At the beginning of 2025, the macroeconomic fundamentals determining housing market demand remained stable. The level of employment in the national economy continued to be historically high, with a growing trend in wages in the private sector that is strong but slower compared to previous years, and an ongoing increase in real wages.
In 2025 Q1, following annual growth of 7 per cent, the number of housing market transactions nationwide exceeded the long-term average, primarily due to the increase in turnover observed in rural areas, which was supported by a wide range of housing programmes and household savings from the government securities market. The heightened investor interest in 2024 Q4 eased in 2025 Q1, with investor participation returning to a balanced level on both the buyer and seller sides of the market, which may have been influenced by a decline in rental yields. At the same time, as a result of limited supply and strong demand, bidding characterised 8.3 per cent of sales on a national average, while in Budapest, an unprecedented 18 per cent of properties were sold above the asking price in Q1.

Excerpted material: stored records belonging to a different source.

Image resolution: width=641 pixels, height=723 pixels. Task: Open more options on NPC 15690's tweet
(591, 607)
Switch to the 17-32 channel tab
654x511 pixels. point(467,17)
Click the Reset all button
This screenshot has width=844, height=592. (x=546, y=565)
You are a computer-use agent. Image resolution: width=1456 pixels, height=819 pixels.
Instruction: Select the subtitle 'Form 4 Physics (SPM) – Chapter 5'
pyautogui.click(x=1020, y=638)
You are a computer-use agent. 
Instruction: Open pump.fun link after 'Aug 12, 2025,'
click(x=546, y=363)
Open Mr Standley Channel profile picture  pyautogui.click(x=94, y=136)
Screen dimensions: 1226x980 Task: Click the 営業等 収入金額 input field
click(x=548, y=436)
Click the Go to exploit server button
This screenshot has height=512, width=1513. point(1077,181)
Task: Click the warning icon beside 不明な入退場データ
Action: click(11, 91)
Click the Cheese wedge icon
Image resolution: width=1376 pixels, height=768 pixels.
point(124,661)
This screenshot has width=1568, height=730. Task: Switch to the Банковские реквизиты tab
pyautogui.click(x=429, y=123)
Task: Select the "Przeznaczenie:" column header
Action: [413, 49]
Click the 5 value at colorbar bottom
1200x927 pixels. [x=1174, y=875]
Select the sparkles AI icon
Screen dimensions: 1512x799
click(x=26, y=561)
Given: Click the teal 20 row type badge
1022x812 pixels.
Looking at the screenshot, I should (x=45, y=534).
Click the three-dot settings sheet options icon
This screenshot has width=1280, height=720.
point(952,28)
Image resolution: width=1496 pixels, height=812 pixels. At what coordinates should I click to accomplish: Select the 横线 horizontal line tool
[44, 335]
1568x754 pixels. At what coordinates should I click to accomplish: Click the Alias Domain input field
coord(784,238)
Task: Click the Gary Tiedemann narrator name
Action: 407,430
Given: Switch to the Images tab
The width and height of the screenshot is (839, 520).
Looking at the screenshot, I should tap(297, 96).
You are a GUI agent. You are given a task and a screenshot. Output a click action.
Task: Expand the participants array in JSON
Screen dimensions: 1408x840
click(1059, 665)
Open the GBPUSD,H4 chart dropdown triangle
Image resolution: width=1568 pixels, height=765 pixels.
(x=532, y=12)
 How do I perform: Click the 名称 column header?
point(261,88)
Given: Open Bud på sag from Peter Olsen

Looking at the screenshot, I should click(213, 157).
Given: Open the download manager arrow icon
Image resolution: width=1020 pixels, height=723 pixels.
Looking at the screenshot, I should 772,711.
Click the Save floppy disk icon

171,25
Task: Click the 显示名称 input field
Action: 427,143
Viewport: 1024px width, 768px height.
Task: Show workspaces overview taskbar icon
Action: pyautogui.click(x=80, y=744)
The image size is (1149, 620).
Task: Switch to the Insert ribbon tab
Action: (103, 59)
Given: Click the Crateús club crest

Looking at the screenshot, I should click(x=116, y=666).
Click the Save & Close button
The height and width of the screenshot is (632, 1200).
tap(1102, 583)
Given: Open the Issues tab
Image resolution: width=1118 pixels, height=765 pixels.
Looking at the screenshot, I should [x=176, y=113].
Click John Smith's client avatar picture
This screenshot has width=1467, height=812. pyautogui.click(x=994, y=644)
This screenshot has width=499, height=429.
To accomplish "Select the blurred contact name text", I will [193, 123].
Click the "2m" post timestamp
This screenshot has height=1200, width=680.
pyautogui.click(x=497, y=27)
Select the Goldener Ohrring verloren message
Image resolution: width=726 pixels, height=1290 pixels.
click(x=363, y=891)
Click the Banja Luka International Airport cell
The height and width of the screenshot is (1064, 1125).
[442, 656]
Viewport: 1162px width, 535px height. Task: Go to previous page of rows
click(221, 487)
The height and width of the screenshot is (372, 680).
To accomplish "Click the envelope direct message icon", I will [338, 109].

In 2024 Q4, housing prices in Hungary rose by 15.1 per cent year on year, which was an outstanding rate even by European Union standards and corresponded to a 10.9 per cent increase in real terms. Based on preliminary data, annual housing price growth reached 15.0 per cent nationwide and 19.2 per cent in Budapest in 2025 Q1, with the latter also recording an extremely high quarterly increase of 8.7 per cent. In 2024 Q4, we estimate that housing prices exceeded the level justified by fundamentals by 14.3 per cent nationwide, halting the steady decline in overvaluation that had been ongoing since early 2023. Overheating on the housing market was indicated by housing prices rising faster than rents, incomes and construction costs throughout 2024. Higher house prices than justified by fundamentals also manifest themselves in poorer housing market accessibility, which, looking ahead, may force buyers using credit to take on higher financial strain. However, the financial stability risk stemming from overheating and a potential housing price correction are mitigated by the fact that mortgage loans outstanding typically have low loan-to-value ratios.
Parallel to the upturn in housing market demand, the volume of housing loans also increased significantly in Q4, by 91 per cent year on year, and in the first two months of 2025, the value of disbursements exceeded HUF 120 billion per month. The number of concluded housing loan contracts grew at a more moderate pace than the volume of loans disbursed, meaning that the upturn in housing loans was mainly attributable to an increase in contract sizes. By February 2025, the average contractual amount of market-based housing loans for the purchase of used homes rose to HUF 20 million, and to HUF 27 million for the purchase or construction of new homes. Based on the Lending Survey, banks reduced spreads on housing loans in 2025 Q1, but looking ahead to the next six months, they plan to tighten price-related conditions in line with the cost of bank funding. Banks expect the upturn in demand for housing loans seen in Q1 to continue. In the case of market-based housing loans, with average APRs stagnating at 6.7 per cent for months, housing affordability with a mortgage has deteriorated due to accelerating housing price dynamics. For families who do not plan to have more children and are therefore not eligible for most housing subsidies, purchasing new or used homes in more expensive areas, such as the capital, with the help of loans, would in most cases mean excessive financial strain.
The 13,300 occupancy permits issued for newly built residential properties in 2024 represent a 29 per cent decline compared to 2023. The last time the number of homes completed was lower than this was in 2016. This means the annual renewal rate of the domestic housing stock was 0.29 per cent, the lowest in Europe. Looking ahead, the modest construction volume is indicated by the fact that building permits were issued for 20,500 new homes in 2024, which was 27 per cent less than in 2023. In 2024 Q4, residential construction costs rose significantly even compared to the EU average, by 5.1 per cent, driven by a 12.8 per cent increase in construction labour costs. In 2025 Q1, banks reported brisk demand for housing loans even under unchanged lending conditions, and looking ahead to the next six months, a high proportion of banks expect demand to pick up further in this segment. At the end of 2025 Q1, 21,600 new condominium flats were under construction nationwide, representing a quarterly increase of 19 per cent. Although more modest than the peak in 2024 Q4, the sale of a significant number of new homes was launched in Budapest in Q1, but strong demand caused the number of vacant new homes available for purchase to fall by 11 per cent year on year in the capital. In the rural new-build market, 1,971 homes made it to the market in 2024 Q4 and 2025 Q1, with the available supply increasing by 7 per cent. The number of new homes sold in Budapest in 2025 Q1 set a new record, exceeding the previous quarter’s outstanding sales by 11 per cent. The average price per square metre of new homes in the capital rose to HUF 1.68 million by the end of 2025 Q1, representing a further acceleration in annual price growth to 14 percent.